Only the stretch below from the line holding "This screenshot has width=769, height=346." through the line holding "Task: Set analysis period to Ano" should be restated, word for word and with both ends included; pictures stay out.

# # # # # # #

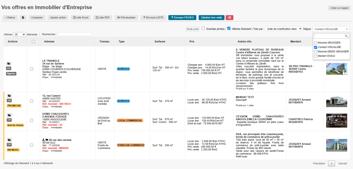Tick the Maxime GRANGER négociateur option
The width and height of the screenshot is (353, 169).
point(316,43)
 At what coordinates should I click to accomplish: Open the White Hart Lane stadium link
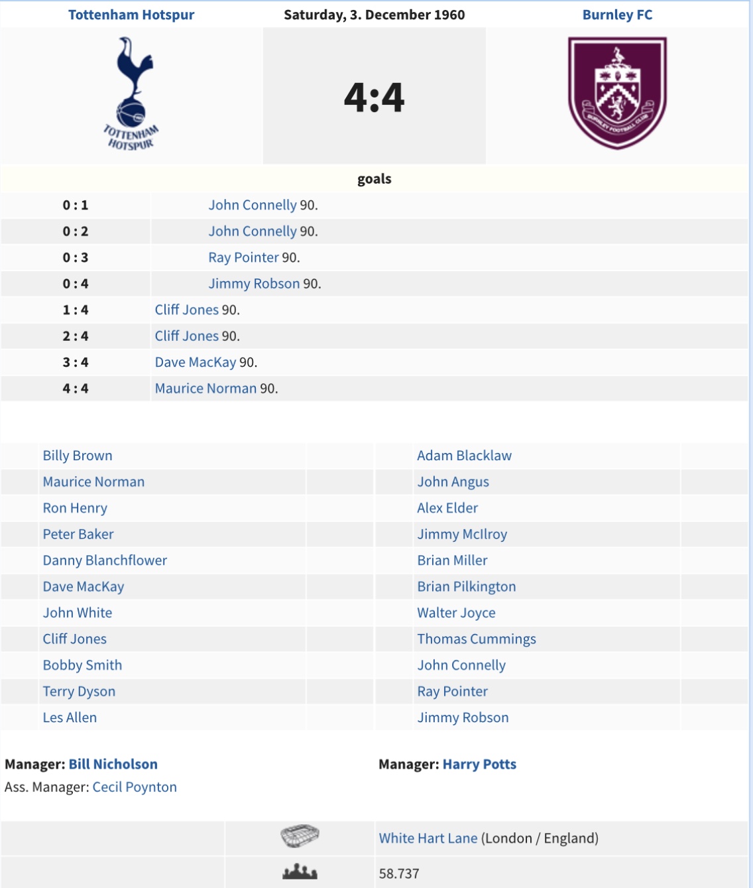click(x=428, y=838)
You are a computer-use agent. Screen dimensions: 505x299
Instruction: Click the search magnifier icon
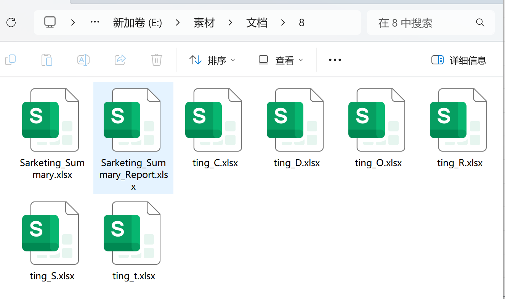(x=480, y=22)
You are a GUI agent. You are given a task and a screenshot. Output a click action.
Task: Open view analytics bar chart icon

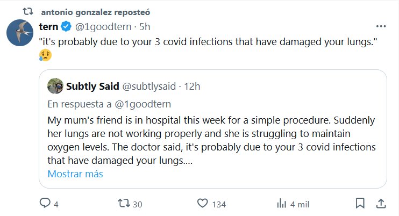(281, 204)
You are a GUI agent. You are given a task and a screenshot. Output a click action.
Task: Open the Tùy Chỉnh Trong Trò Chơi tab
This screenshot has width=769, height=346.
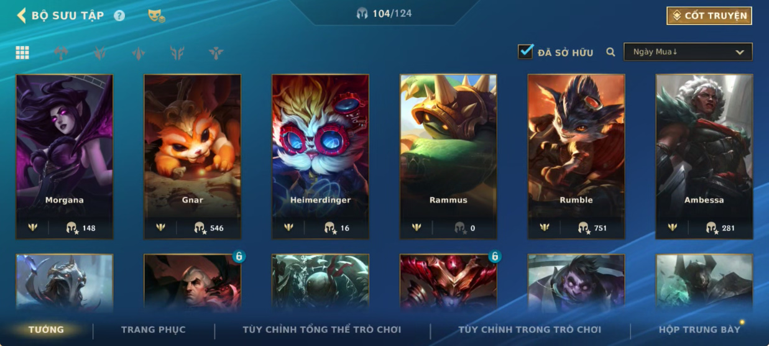point(530,329)
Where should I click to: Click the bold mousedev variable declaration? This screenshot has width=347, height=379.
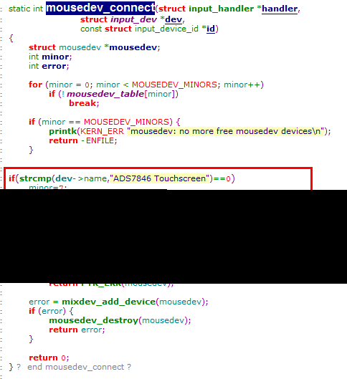pyautogui.click(x=133, y=47)
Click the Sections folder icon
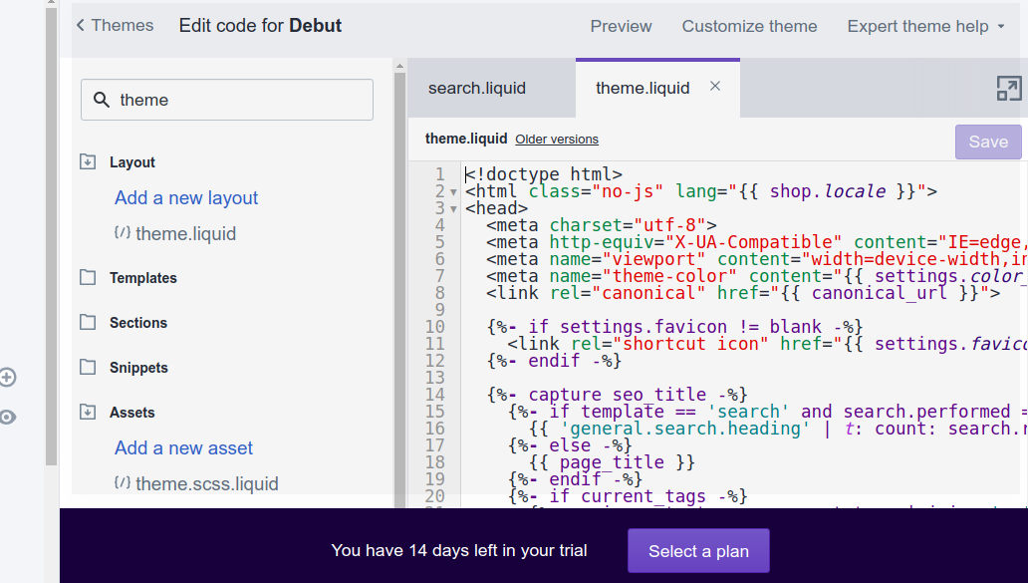Screen dimensions: 1028x583 point(89,322)
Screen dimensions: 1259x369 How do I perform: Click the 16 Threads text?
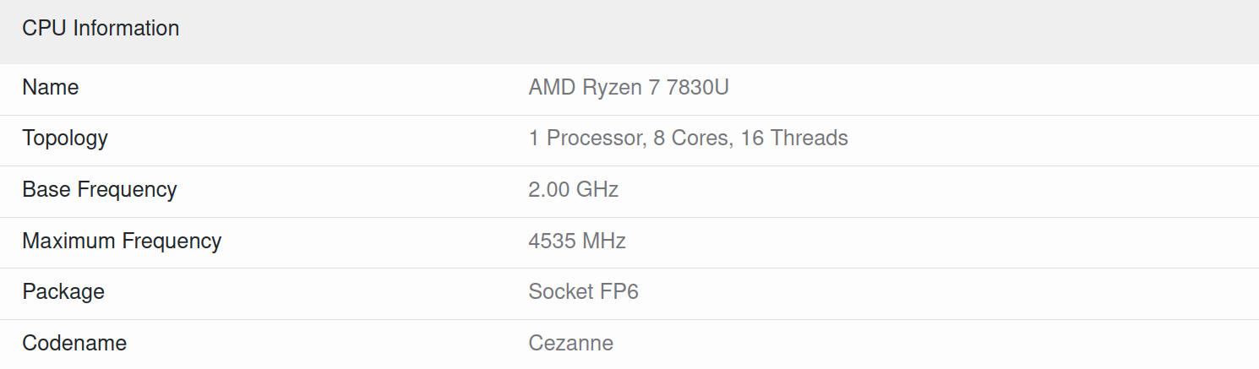click(794, 138)
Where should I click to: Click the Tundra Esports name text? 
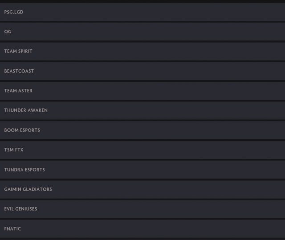[x=24, y=170]
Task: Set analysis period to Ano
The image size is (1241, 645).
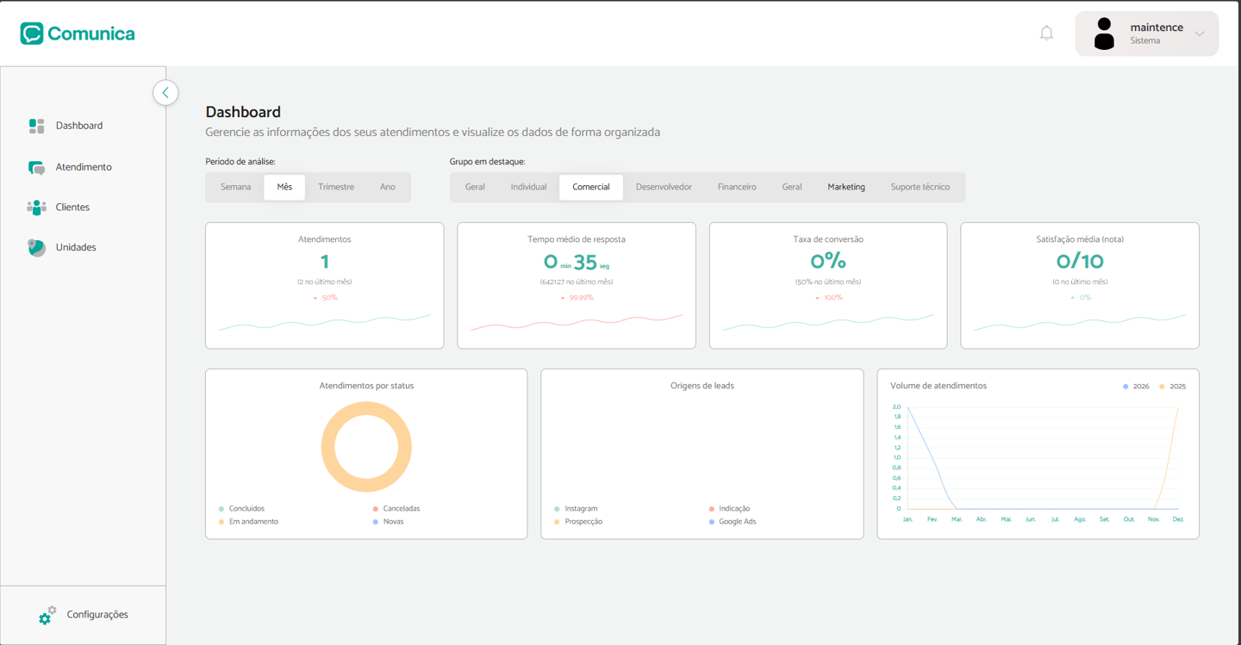Action: (x=388, y=187)
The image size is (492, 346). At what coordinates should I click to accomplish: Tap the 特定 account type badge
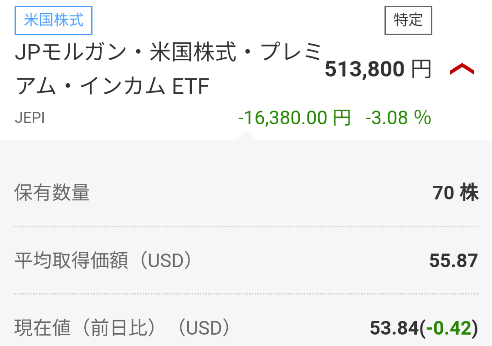point(408,20)
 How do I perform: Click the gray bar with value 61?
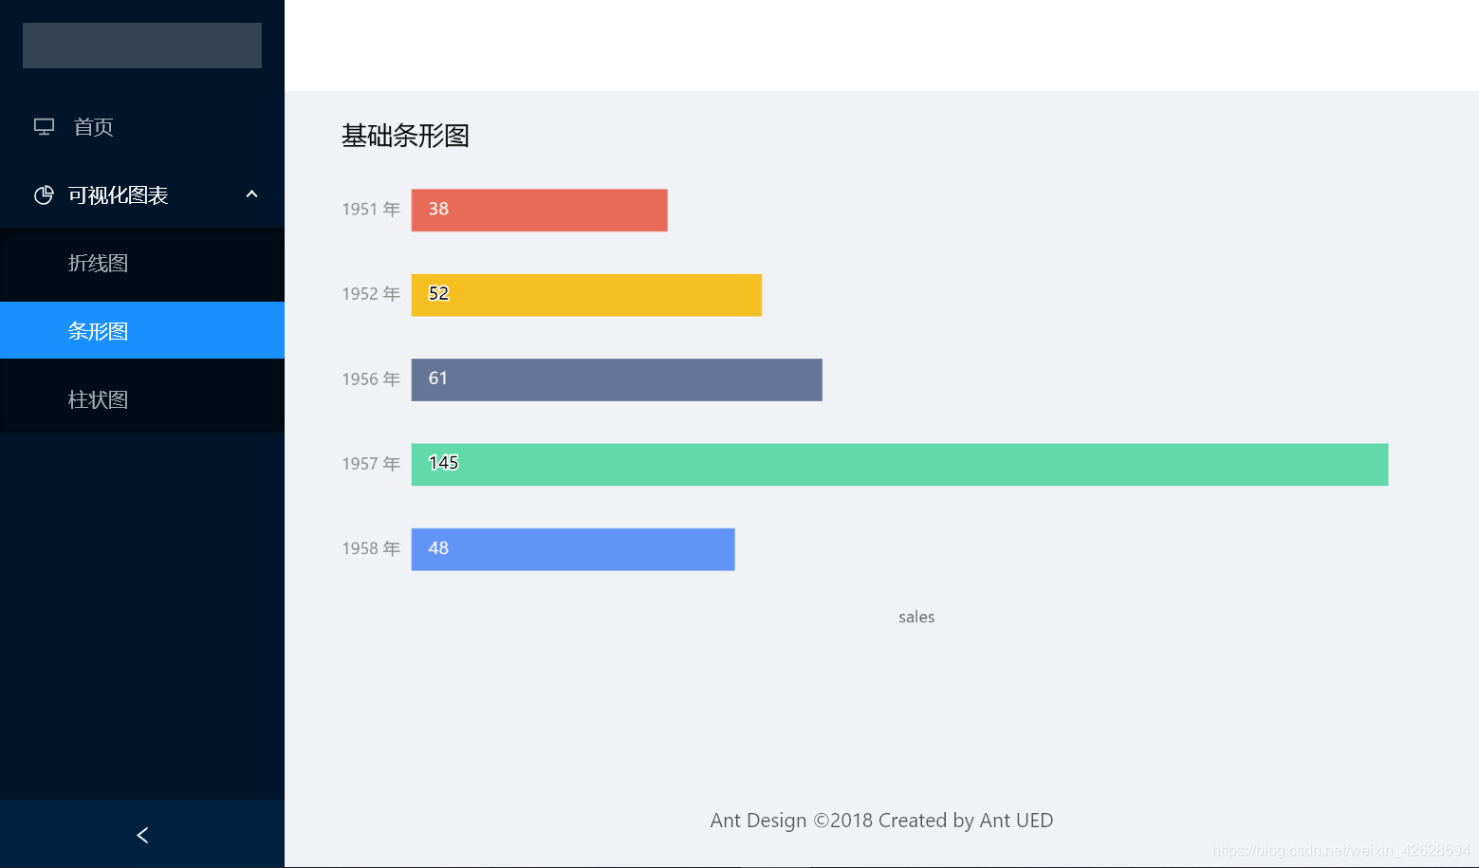point(616,379)
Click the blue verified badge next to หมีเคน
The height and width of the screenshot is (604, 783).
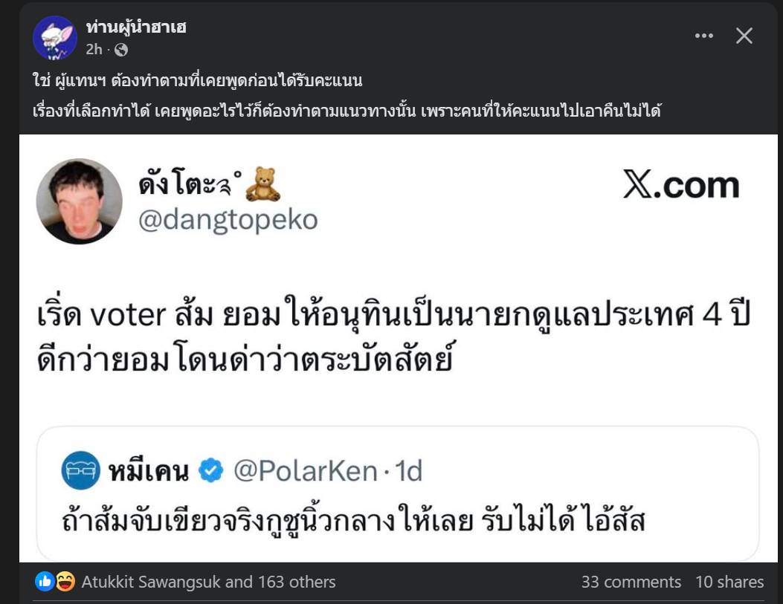point(211,470)
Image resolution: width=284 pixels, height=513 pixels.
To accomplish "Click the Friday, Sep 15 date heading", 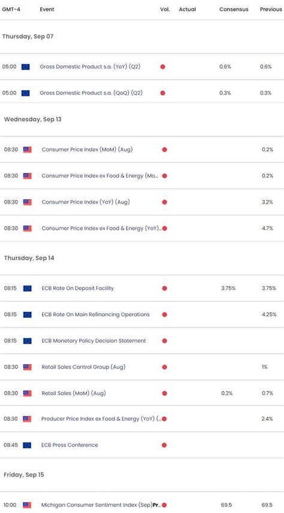I will coord(24,475).
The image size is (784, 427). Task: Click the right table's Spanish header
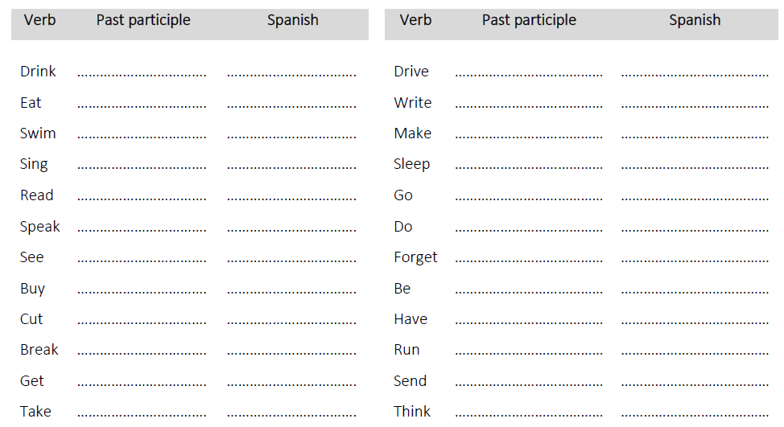click(x=695, y=20)
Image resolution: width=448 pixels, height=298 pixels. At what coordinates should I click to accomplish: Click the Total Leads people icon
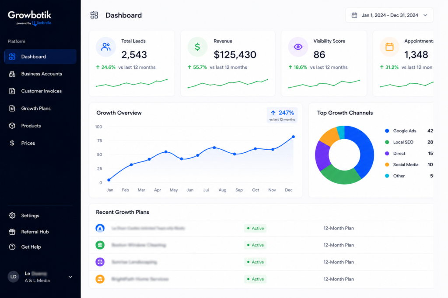106,47
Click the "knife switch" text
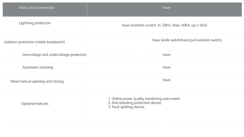This screenshot has height=137, width=244. point(172,40)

# # # # # # #

### [YOUR RESPONSE]
This screenshot has width=769, height=346.
point(530,329)
Where should I click to: Click the bold mousedev variable declaration? This screenshot has width=347, height=379.
pyautogui.click(x=133, y=47)
Click the Sections folder icon
Screen dimensions: 1028x583 point(89,322)
Screen dimensions: 1259x369 How do I perform: Click the 16 Threads text?
click(794, 138)
Where should I click to: Click the Tundra Esports name text? 
[x=24, y=170]
Task: Set analysis period to Ano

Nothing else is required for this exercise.